Can combine all this into a system. KKT imply:

`$$\begin{bmatrix} Q & A^\top \\ A & 0 \end{bmatrix} \begin{bmatrix} x \\ u \end{bmatrix} = \begin{bmatrix} -c \\ 0 \end{bmatrix}$$`

Thus, `$x$` is a solution iff it solves the system for some `$u$`.

---

## Harder example (Lasso)

`$$\min_\beta \frac{1}{2n}\norm{y-X\beta}_2^2 + \lambda\norm{\beta}_1$$`

`$$\Updownarrow$$`

`$$\min_{\beta,z} \frac{1}{2n}\norm{y-z}_2^2 + \lambda\norm{\beta}_1 \quad\textrm{subject to}\quad X\beta = z$$`

`$$L(\beta, z, u) = \frac{1}{2n}\norm{y-z}_2^2 + \lambda\norm{\beta}_1 + u^\top(X\beta - z)$$`

`$$g(u) = \min_{\beta,z} L(\beta,z,u) = \frac{1}{2}\norm{y}_2^2 - \underbrace{\frac{1}{2}\norm{y-u}_2^2 - I\left(\norm{X^\top u}_\infty < \lambda\right)}_{\textrm{using conjugate trick}}$$`

Dual problem is
`$$\min_u \frac{1}{2n}\norm{y-u}_2^2 \quad\textrm{subject to}\quad \norm{X^\top u}_\infty \leq \lambda$$`

`$u=0$` is strictly feasible, so Slater's implies strong duality (but I changed the dual objective)

---

**KKT conditions for primal:**

1. `$\frac{1}{n} (X^\top(y-X\beta))_j = \lambda \tau_j$` with `$\tau_j \in \partial |\beta_j|$`

2. nothing to do

3. nothing to do

4. nothing to do

`$\Rightarrow$` Says that `$|(X^\top(y-X\beta))_j| = n\lambda$` with equality whenever `$|\beta_j| > 0$`

**KKT conditions for transformed version:**

1. `$\partial_z\left(\norm{y-z}_2^2 + \lambda\norm{\beta}_1 +u^\top(X\beta - z)\right)=0$` and  `$\partial_\beta\left(\norm{y-z}_2^2 + \lambda\norm{\beta}_1 +u^\top(X\beta - z)\right)=0$`

2. nothing to do

3. `$X\beta = z$`

4. nothing to do

This stationarity condition tells us that: given `$u^*$`, `$X\beta^* = y - u^*$`

If dual is easier to solve, then do that and recover the primal (because of strong duality)

---

## Constraints and Lagrangians

When are the two following forms equivalent?
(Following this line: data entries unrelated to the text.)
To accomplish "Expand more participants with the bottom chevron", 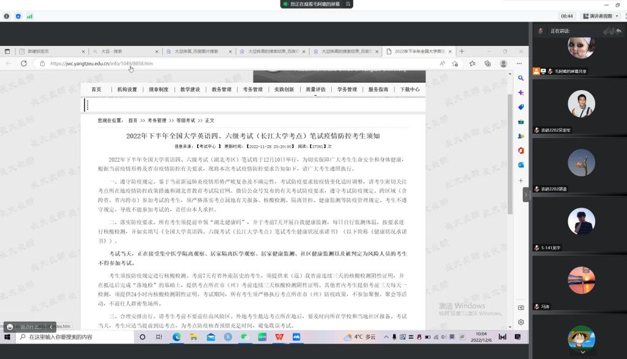I will click(582, 352).
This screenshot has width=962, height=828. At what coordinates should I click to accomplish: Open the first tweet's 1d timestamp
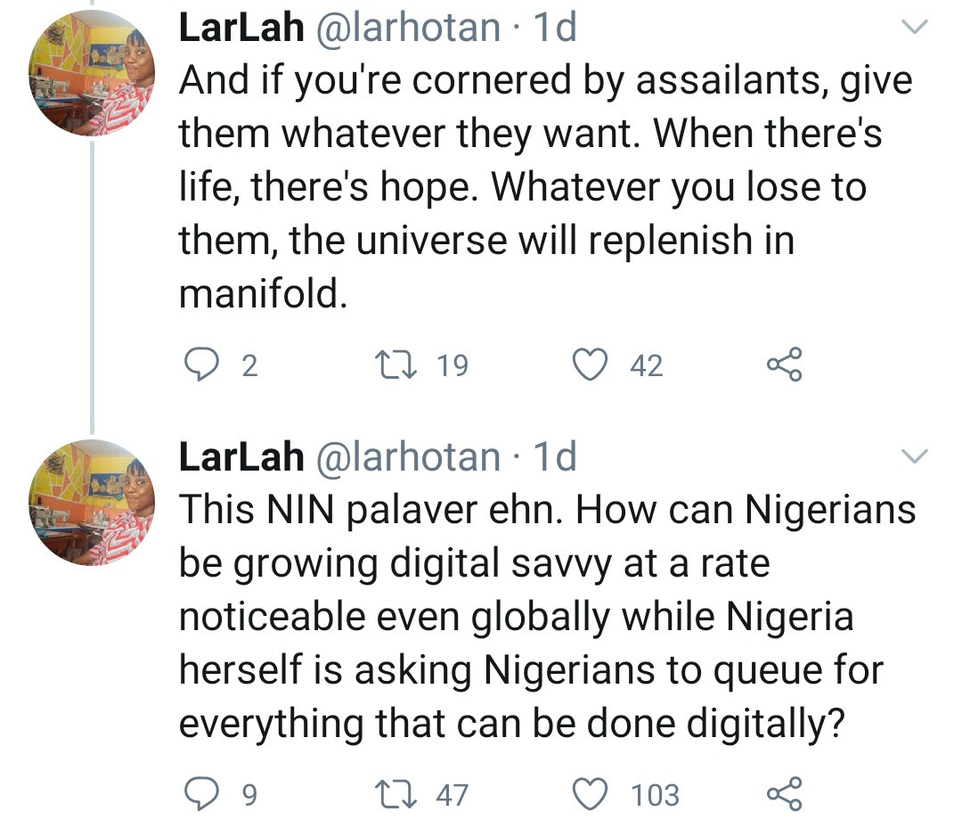click(x=554, y=29)
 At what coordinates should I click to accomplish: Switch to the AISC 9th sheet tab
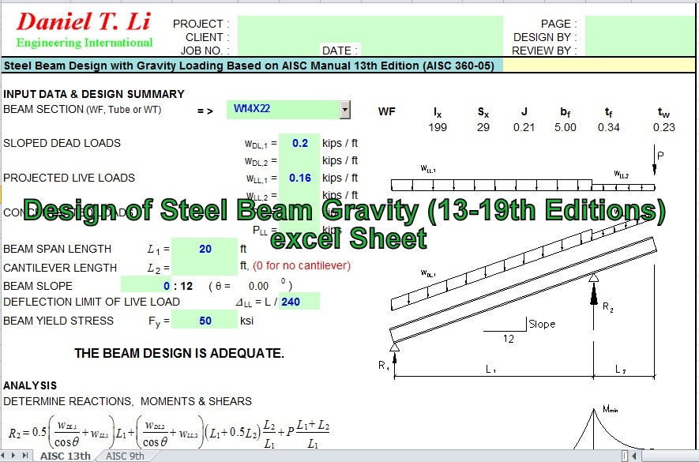click(124, 456)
constrained form (**C**): $$\begin{aligned}
        \min f(x)\\
        s.t. \,\, h(x) \le t
    \end{aligned}$$`

Lagrangian form (**L**): $$\begin{aligned}
    \min f(x)+\lambda h(x)
    \end{aligned}$$`

When **C** is strictly feasible, strong duality holds (Slater). So there exists
`$\lambda$` such that for each `$x$` that solves **C** those `$x$` minimize **L**.

Now, if `$x^*$` solves **L**, then KKT conditions for **C** hold by taking
`$t=h(x^*)$` and so `$x^*$` is a solution of **C**.